Almost universally, people agree that certain activities are distractions to drivers of any age and experience level. Reading, eating or texting are often considered some of the most distracting activities to undertake while behind the wheel. With many laws on the books across the nation limiting or preventing cell phone use, drivers can still find their way around these rules by using handsfree communication technology. But is this activity safer?
While scientific studies have had a challenging time reaching a strong consensus, the very nature of a cognitive distraction suggests drivers should hold off on making phone calls until they’ve reached their destination.
What is a cognitive distraction?
In general, driving distractions are broken into three categories – manual, visual and cognitive. A manual distraction is one that requires the use of one or both hands. A visual distraction is one that takes a driver’s gaze off the road. A cognitive distraction, then, is an activity that pulls a driver’s mental focus from his or her environment.

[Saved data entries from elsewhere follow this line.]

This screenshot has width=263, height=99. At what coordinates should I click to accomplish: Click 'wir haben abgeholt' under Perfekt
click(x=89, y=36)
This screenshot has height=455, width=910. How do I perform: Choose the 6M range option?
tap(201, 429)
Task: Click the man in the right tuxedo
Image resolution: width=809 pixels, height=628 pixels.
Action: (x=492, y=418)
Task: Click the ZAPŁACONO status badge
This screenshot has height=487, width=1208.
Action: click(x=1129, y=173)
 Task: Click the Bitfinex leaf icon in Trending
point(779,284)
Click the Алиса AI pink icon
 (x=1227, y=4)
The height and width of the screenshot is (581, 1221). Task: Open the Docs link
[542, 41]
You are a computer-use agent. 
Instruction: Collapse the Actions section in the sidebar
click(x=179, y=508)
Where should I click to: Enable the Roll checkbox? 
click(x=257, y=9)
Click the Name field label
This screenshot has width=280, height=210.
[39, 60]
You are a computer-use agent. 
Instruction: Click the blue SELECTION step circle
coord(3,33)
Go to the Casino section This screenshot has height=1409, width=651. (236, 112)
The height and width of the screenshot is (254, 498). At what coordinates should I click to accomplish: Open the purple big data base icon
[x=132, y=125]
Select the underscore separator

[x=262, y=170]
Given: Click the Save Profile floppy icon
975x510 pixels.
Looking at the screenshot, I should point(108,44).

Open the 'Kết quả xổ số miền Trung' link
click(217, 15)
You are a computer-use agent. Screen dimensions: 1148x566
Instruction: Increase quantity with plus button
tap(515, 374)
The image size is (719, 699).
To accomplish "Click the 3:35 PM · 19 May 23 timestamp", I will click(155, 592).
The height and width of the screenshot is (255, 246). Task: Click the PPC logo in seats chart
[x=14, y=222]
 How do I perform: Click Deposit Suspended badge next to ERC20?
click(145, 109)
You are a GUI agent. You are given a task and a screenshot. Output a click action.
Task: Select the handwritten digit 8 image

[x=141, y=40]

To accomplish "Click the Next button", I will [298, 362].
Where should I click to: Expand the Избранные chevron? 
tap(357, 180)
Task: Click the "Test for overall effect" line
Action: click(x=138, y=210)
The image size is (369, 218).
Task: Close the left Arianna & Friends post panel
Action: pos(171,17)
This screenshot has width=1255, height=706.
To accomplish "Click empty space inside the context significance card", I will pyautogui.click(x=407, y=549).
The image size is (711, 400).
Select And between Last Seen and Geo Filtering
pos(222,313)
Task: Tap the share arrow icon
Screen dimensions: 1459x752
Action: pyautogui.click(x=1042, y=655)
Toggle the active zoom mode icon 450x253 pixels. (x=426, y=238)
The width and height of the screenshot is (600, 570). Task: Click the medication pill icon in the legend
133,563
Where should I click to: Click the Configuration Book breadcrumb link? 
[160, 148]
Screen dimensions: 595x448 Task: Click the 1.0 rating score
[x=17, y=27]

While safety experts often link cognitive distractions with passive activities such as daydreaming, they generally represent active actions. Thinking about where to stop for dinner, for example, or mentally running through the day’s work events all pull focus from the road. This is where the phone conversation becomes dangerous. The act of participating in a conversation, even one that is engaged over a handsfree device, requires mental energy.
The driver must not only listen to what the other participant is saying, but he or she must consider the conversation and plan an appropriate response. This represents an active cognitive distraction that forces a driver to think about something other than safely navigating traffic.
Distracted drivers can cause motor vehicle collisions with catastrophic results. Vehicle occupants can suffer broken bones, brain trauma, spinal cord damage and paralysis. Depending on the types of vehicles involved and the severity of the collision, the crash could even mean fatalities.